Decals are provided for the prototype (presumably) aircraft, F-WWSA, in Airbus house colours. The sheet was designed by Danny Coremans of DACO/Skyline fame. Thankfully, the tail decal is in two parts (anyone who has used the one-piece Beluga decal will know what I mean!). I still cut the coloured stripes awayfrom the wide blue sash on the fuselage piece - I find it helps a little with the fit. The decals are tough enough to withstand some massaging over the compound curves of the fuselage, with the help of plenty of MicroSol, and snuggled down perfectly flat very quickly. For some reason, the tail decal has a white stripe at the front, presumably intended to form the fin leading edge. As I neither needed it, nor wanted it (why have a decal join on the leading edge) I simply trimmed it off before soaking the decal. Just a note about the blue in the tail decal. In one of my kits, bought in different shops, there is some 'banding' evident in the printing of the blue part of the decal. It might look okay once on, but if that was my only kit, I'd certainly be contacting Revell for a replacement. I'd recommend applying all of the engine and pylon decals first as you'll find you have to handle the fuselage quite a lot when applying them. The cabin windows are provided as either just silver frames for those who leave the windows open, and grey with silver frames for those of us who prefer to fill the windows. Maintenance and other detail markings are fairly extensive, certainly enough for this scale. For those not keen on 'house' colours, the model is an ideal canvas for 'flights of fancy' schemes (I've got a Qantas Wunala/Nalanji Dreaming scheme in mind, using Brasil Decals). Hopefully the after-market decal producers will come up with some alternatives before the real aircraft appears (Virgin colours for me please!). In fact, Brasil Decals have announced a sheet for the A380, to include Virgin, Qatar Airways, Singapore Airlines and Air France. A Lufthansa A380 decal is to be included in a sheet covering several Lufthansa aircraft. I like to use decals for corogard too. A decal producer is considering a coroguard sheet for the A380 sometime in the future. In the meantime, I've adapted some B747 corogard decals. Due to the sheer size of the wings, I couldn't avoid a join along the span but, until the A380-specific decal comes along, that will have to do.
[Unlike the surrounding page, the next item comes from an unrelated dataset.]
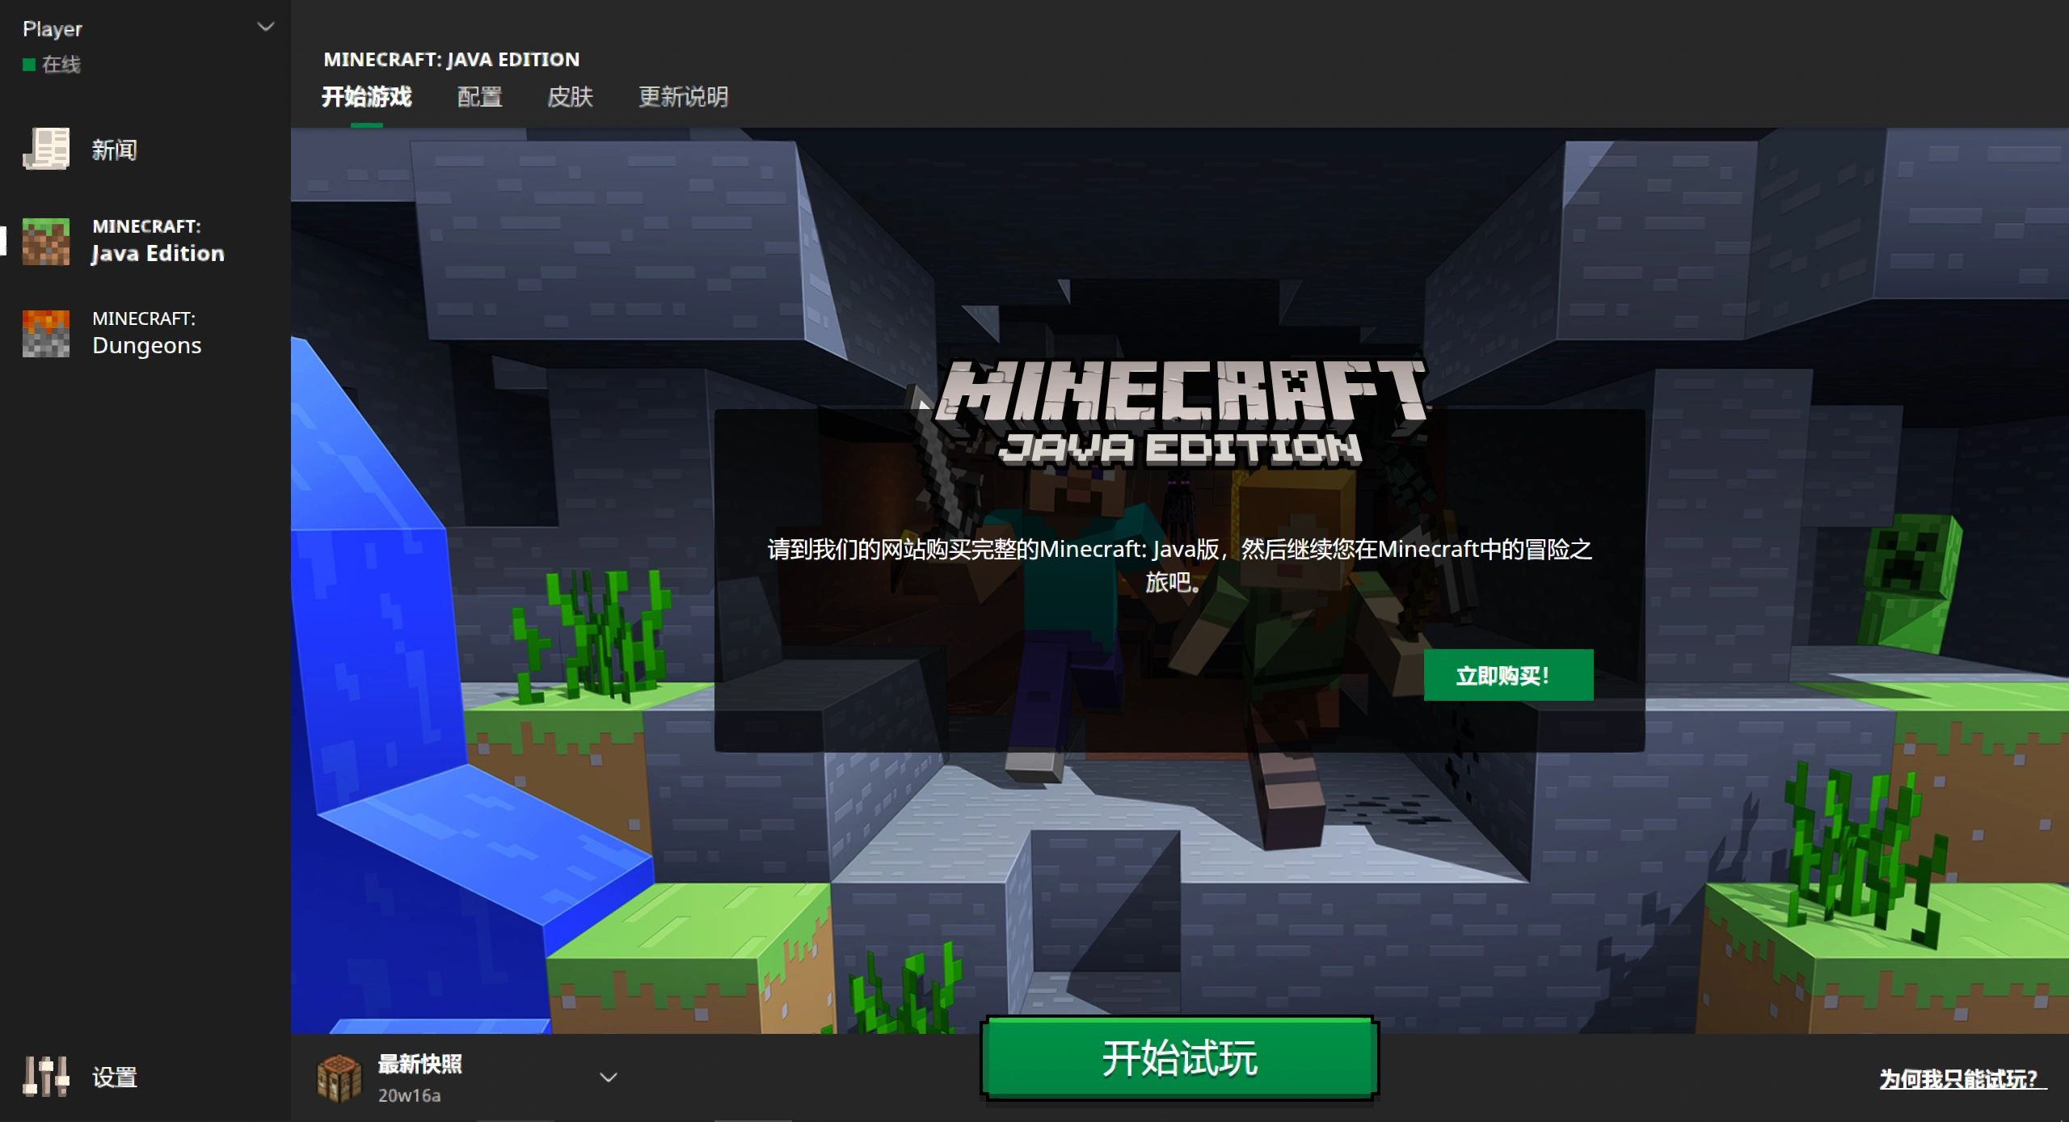Click the Player account name
The image size is (2069, 1122).
[x=53, y=29]
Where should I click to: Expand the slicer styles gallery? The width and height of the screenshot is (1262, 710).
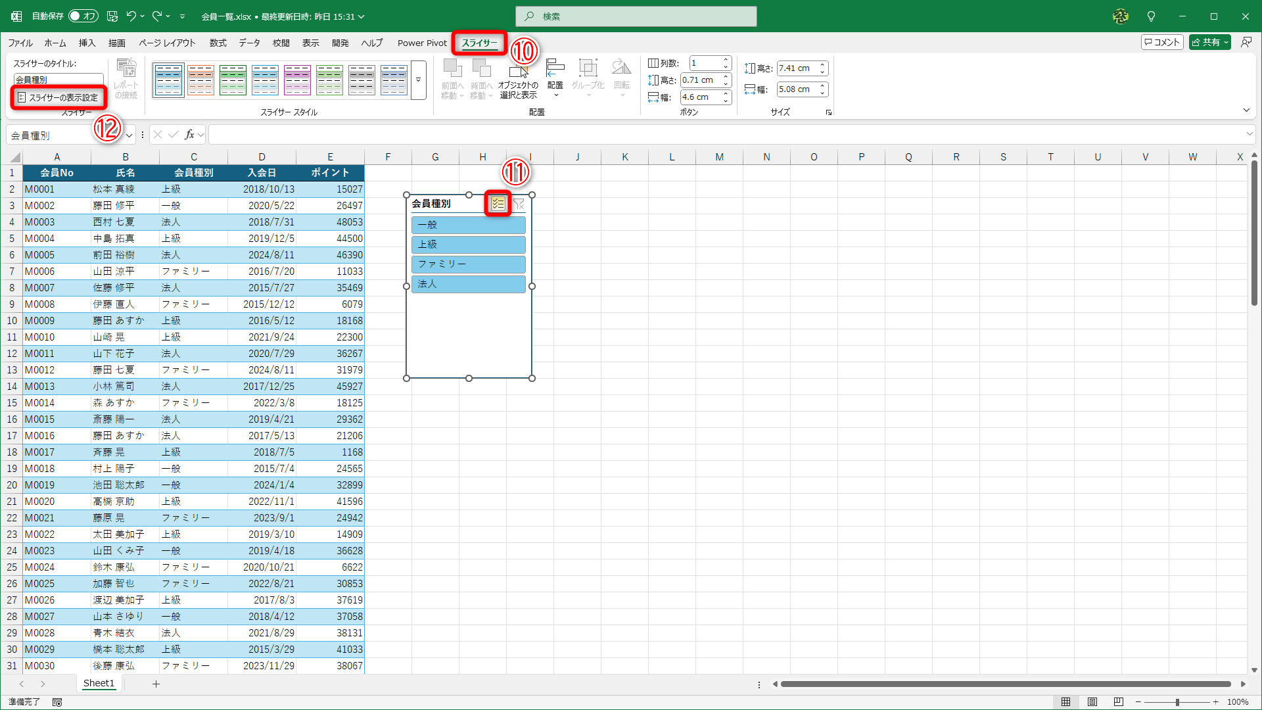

A very enjoyable build. Revell are to be commended for producing it now rather than waiting until the real aircraft takes to the air. It'll be a while before the purists can say "this isn't right, that's not right". In the meantime, build it and enjoy it as I did. The next challenge is finding a big enough space to display it!

by Roy Moseley

Member Comments :

 comment by: aro757 posted on 10-27-2003, comment #8

Great job Roy! The model looks great. What airline color scheme is the next one going to be?
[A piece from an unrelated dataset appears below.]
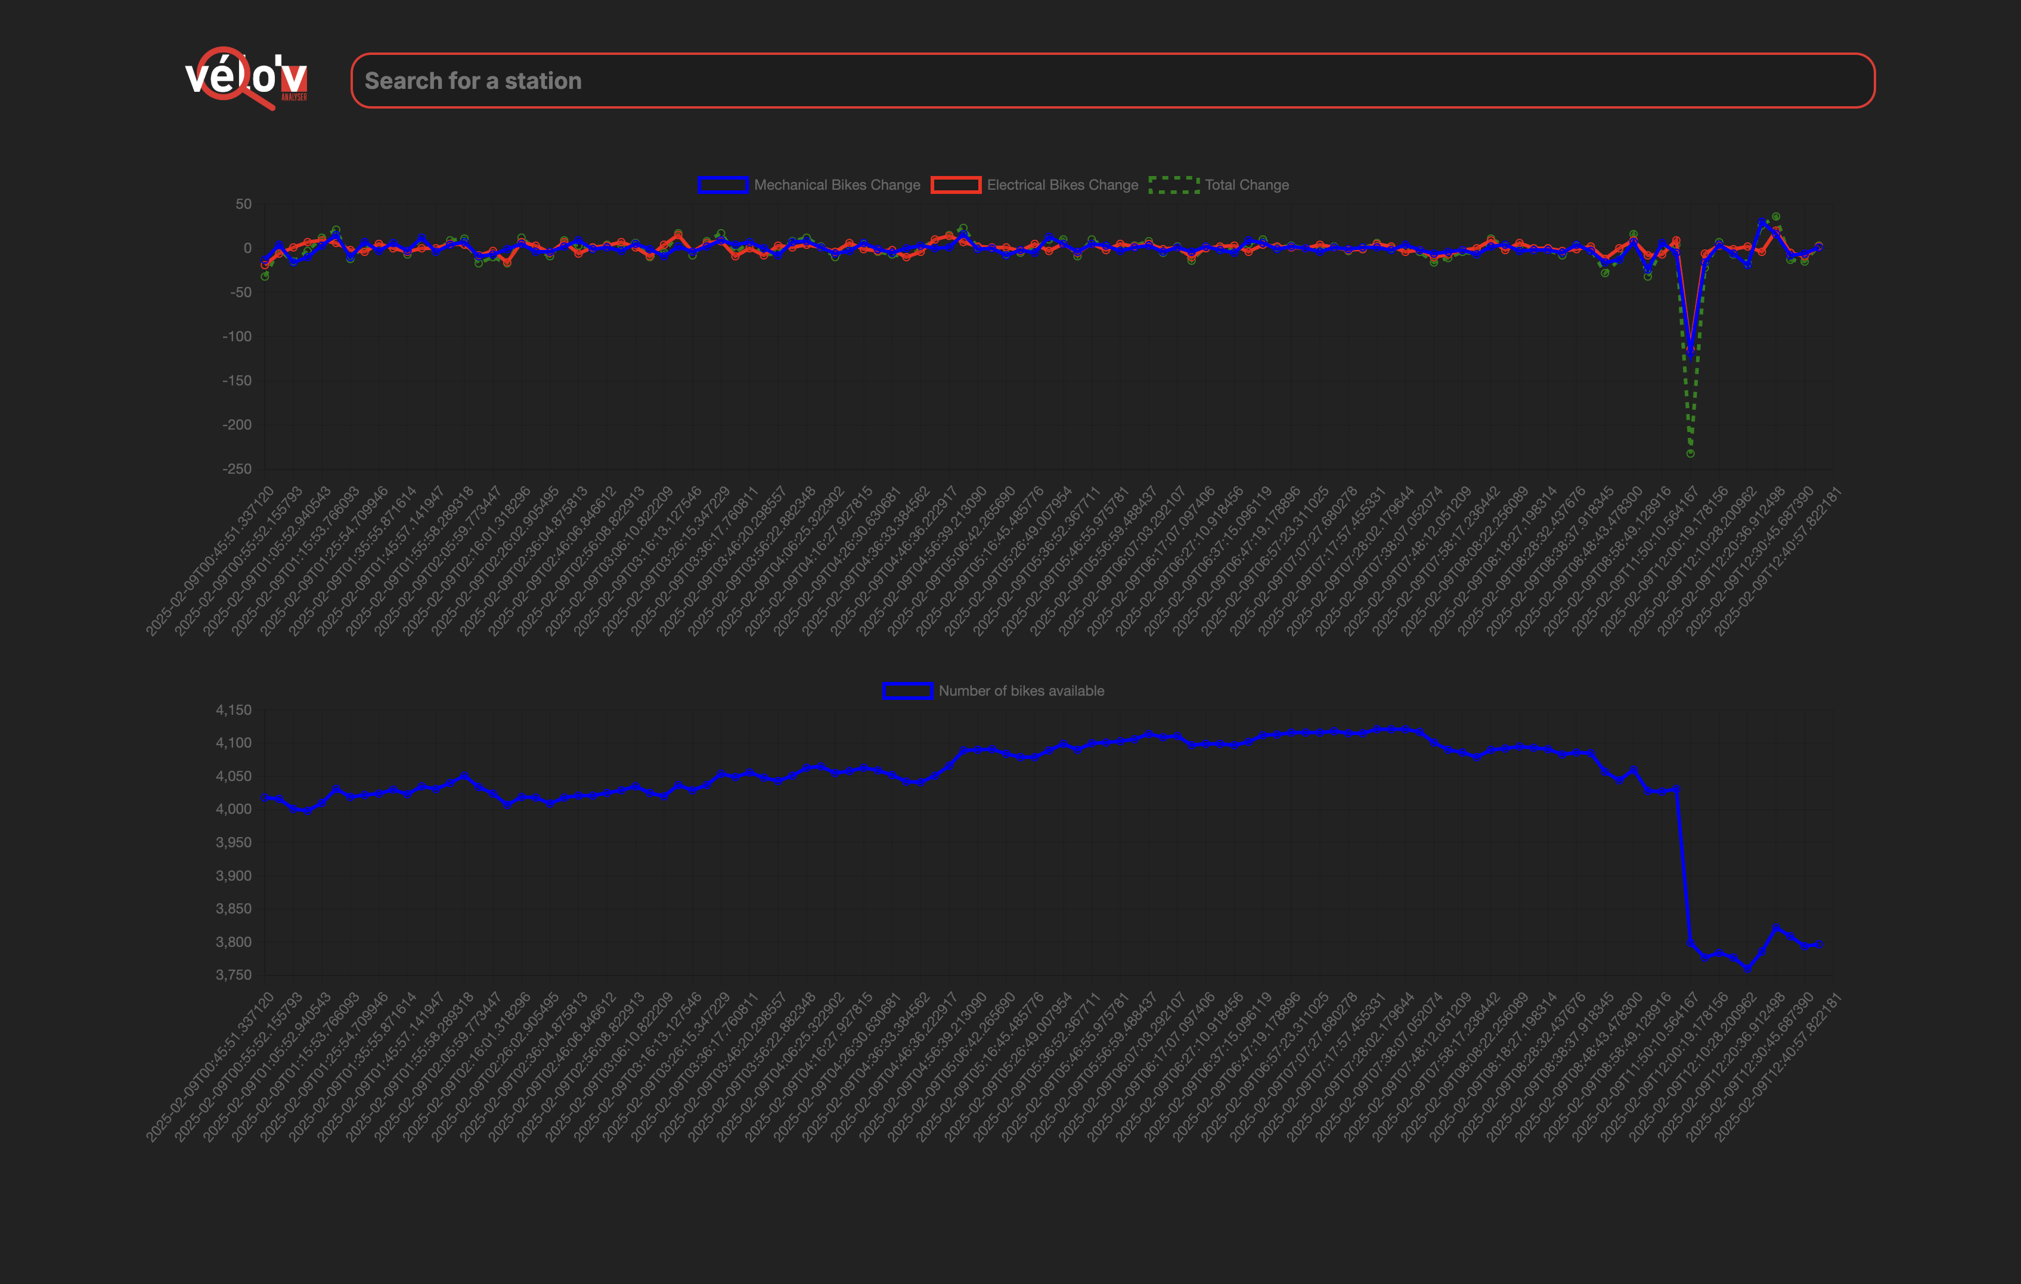Hide the Total Change dataset via its label

[x=1246, y=186]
 comment by: Andrew posted on 12-09-2003, comment #38

What a great looking airliner Roy. I really enjoyed reading your review and build!
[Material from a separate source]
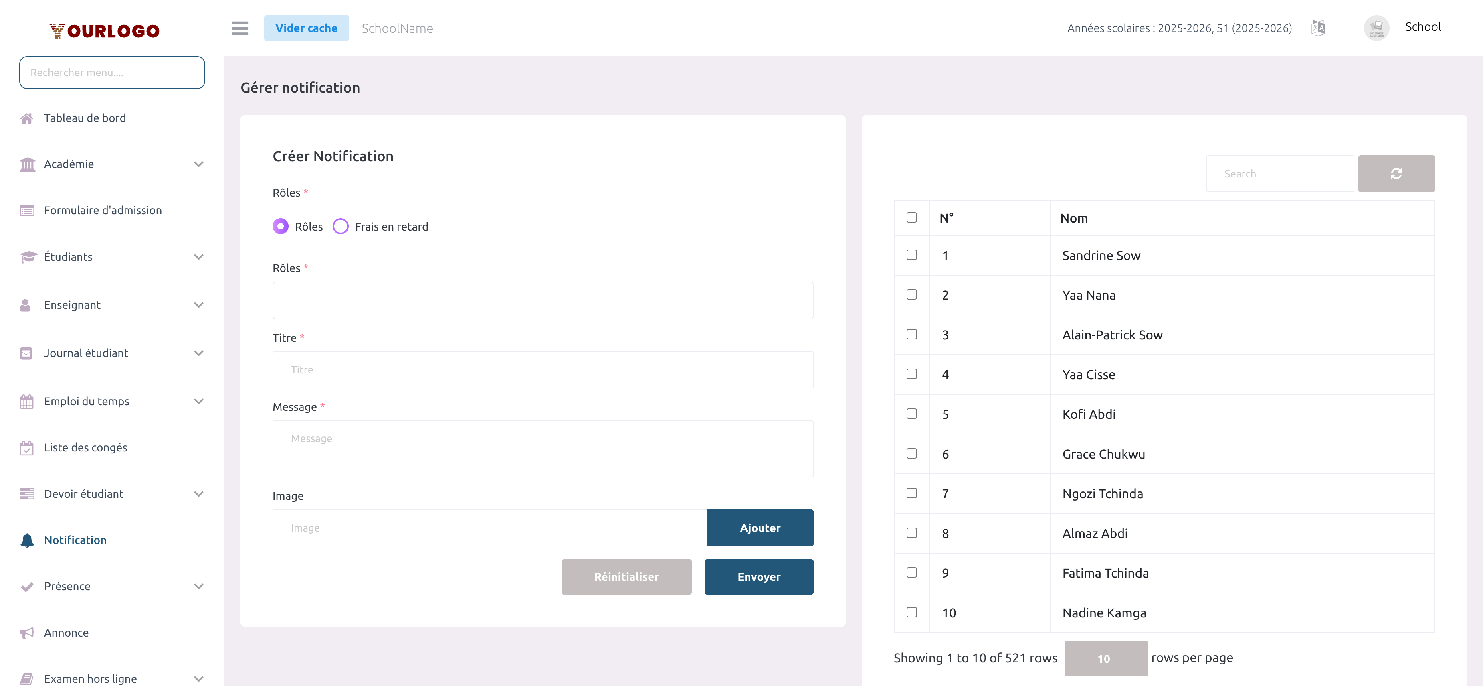Open the Tableau de bord dashboard icon
1483x686 pixels.
pos(27,118)
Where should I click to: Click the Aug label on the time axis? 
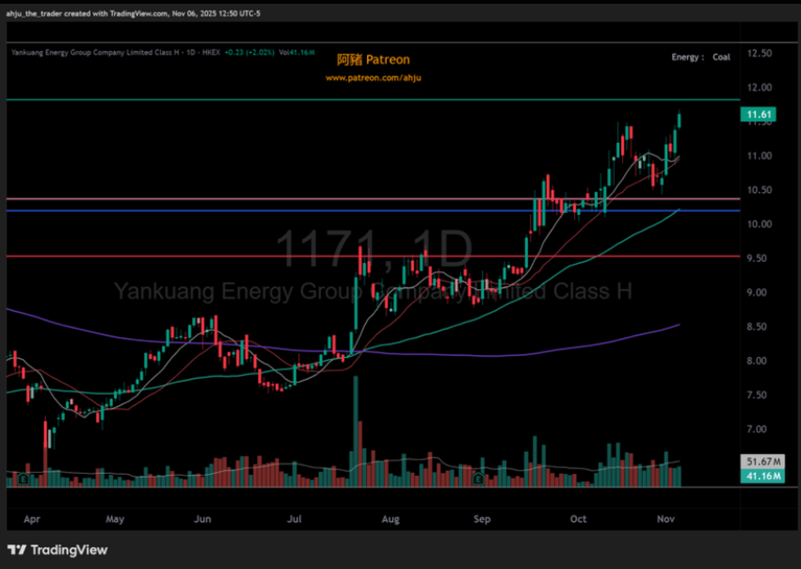tap(390, 519)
 comment by: selier posted on 05-06-2004, comment #87

It's really a impressive job. This must be a huge aircraft

 comment by: buzz posted on 05-20-2004, comment #90

Thanks for the comments guys.

I really enjoyed building something 'different' for a change.

With Xtracolor's new Virgin paint now available, I'm hoping someone will bring out a decal sheet for it. That'll be my next one - the kit is waiting on the shelf.